* **Exercise details**
Every line of the entries below from the one containing "1456x835 pixels." to the one containing "Uncheck the Use", both ends included, must be written out exactly. No other line belongs in the answer.

START Extracted records

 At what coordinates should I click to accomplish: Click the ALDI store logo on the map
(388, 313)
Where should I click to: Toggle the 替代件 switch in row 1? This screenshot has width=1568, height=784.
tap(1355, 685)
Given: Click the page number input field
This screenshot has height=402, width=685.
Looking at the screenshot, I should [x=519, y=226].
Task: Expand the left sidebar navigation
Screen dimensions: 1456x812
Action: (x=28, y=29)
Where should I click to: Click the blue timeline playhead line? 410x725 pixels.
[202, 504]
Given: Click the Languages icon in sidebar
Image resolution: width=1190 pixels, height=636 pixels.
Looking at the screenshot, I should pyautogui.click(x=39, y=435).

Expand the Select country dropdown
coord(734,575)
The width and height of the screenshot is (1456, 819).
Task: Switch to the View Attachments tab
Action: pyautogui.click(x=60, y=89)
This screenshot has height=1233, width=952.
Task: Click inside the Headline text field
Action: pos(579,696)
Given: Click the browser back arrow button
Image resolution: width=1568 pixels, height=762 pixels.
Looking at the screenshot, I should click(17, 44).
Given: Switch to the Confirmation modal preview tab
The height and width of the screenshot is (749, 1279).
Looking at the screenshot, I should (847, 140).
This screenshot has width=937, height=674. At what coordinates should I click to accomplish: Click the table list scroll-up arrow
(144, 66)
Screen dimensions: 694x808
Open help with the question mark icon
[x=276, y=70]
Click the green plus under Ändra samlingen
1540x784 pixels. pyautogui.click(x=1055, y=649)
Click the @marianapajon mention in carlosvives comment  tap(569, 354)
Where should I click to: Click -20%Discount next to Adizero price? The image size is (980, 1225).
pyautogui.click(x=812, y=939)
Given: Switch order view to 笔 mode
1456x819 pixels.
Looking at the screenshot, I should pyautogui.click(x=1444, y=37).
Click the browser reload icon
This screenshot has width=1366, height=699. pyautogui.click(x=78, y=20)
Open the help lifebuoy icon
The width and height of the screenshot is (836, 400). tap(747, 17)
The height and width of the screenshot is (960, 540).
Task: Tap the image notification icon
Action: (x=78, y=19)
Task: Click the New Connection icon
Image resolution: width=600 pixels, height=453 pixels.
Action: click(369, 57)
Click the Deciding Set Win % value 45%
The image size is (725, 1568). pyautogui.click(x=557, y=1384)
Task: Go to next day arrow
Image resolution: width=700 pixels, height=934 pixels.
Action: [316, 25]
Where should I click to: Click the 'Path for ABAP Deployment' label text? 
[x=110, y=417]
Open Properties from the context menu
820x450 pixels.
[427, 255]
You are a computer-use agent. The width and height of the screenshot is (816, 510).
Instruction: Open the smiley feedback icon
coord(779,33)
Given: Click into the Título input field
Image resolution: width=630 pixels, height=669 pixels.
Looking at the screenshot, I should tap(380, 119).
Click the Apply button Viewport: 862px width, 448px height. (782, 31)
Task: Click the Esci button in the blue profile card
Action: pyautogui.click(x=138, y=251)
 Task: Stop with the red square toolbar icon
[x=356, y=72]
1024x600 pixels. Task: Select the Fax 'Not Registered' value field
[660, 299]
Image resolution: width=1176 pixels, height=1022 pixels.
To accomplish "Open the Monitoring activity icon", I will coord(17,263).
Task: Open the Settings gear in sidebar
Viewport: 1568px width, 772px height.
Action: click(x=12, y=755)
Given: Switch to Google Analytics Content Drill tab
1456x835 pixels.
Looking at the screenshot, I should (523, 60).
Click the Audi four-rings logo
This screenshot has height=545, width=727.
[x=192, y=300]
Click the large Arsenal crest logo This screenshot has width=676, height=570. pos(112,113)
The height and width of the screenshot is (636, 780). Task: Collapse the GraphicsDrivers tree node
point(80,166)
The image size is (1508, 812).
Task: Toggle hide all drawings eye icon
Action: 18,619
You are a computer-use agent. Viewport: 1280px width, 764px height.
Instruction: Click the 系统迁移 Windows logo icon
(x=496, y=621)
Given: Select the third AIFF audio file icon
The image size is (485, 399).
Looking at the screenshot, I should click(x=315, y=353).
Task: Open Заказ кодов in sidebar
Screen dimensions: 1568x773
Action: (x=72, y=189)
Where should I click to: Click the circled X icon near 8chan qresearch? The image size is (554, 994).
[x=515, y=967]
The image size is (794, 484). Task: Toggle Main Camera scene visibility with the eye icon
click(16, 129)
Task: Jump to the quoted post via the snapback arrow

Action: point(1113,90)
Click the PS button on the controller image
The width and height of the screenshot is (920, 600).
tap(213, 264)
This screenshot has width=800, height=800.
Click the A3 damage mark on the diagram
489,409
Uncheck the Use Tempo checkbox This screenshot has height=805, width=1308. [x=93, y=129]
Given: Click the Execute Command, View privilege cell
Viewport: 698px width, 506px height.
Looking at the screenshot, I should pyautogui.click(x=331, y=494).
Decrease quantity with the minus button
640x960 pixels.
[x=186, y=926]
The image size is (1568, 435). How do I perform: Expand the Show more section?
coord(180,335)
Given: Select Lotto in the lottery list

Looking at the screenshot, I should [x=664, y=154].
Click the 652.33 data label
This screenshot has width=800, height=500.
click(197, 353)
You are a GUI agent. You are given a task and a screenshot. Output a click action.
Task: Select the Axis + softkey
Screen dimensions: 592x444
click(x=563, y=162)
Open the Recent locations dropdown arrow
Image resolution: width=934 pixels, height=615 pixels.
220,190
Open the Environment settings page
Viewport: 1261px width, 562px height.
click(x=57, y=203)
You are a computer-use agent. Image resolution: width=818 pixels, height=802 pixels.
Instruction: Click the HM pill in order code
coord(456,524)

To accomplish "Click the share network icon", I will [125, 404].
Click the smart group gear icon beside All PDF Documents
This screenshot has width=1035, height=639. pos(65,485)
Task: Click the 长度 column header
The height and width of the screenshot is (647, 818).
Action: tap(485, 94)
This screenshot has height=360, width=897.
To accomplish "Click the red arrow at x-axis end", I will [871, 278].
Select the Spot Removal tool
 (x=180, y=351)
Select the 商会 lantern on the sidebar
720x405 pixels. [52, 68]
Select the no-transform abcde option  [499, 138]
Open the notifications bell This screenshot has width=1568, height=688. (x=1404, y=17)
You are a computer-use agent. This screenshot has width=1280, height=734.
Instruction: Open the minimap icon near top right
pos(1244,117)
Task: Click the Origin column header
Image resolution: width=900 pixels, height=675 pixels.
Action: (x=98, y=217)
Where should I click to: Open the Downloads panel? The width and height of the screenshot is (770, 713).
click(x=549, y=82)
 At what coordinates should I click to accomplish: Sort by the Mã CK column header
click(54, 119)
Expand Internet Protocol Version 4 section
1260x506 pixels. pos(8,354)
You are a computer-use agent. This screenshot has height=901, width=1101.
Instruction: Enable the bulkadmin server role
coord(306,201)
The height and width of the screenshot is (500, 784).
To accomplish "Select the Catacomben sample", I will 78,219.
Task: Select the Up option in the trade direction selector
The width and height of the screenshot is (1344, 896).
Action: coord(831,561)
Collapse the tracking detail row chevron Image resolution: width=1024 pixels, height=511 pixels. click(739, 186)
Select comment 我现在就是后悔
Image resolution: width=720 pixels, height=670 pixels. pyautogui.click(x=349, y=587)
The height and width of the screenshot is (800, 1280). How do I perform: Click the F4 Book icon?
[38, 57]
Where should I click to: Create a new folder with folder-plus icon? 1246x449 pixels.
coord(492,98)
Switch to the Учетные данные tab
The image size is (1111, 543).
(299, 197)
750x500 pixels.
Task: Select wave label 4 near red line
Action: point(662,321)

END Extracted records

* **Answer section**
1456x835 pixels.
Looking at the screenshot, I should (523, 60).
Click the Audi four-rings logo
This screenshot has height=545, width=727.
[x=192, y=300]
Click the large Arsenal crest logo This screenshot has width=676, height=570. pos(112,113)
The height and width of the screenshot is (636, 780). Task: Collapse the GraphicsDrivers tree node
point(80,166)
The image size is (1508, 812).
Task: Toggle hide all drawings eye icon
Action: 18,619
You are a computer-use agent. Viewport: 1280px width, 764px height.
Instruction: Click the 系统迁移 Windows logo icon
(x=496, y=621)
Given: Select the third AIFF audio file icon
The image size is (485, 399).
Looking at the screenshot, I should click(x=315, y=353).
Task: Open Заказ кодов in sidebar
Screen dimensions: 1568x773
Action: (x=72, y=189)
Where should I click to: Click the circled X icon near 8chan qresearch? The image size is (554, 994).
[x=515, y=967]
The image size is (794, 484). Task: Toggle Main Camera scene visibility with the eye icon
click(16, 129)
Task: Jump to the quoted post via the snapback arrow

Action: point(1113,90)
Click the PS button on the controller image
The width and height of the screenshot is (920, 600).
tap(213, 264)
This screenshot has width=800, height=800.
Click the A3 damage mark on the diagram
489,409
Uncheck the Use Tempo checkbox This screenshot has height=805, width=1308. [x=93, y=129]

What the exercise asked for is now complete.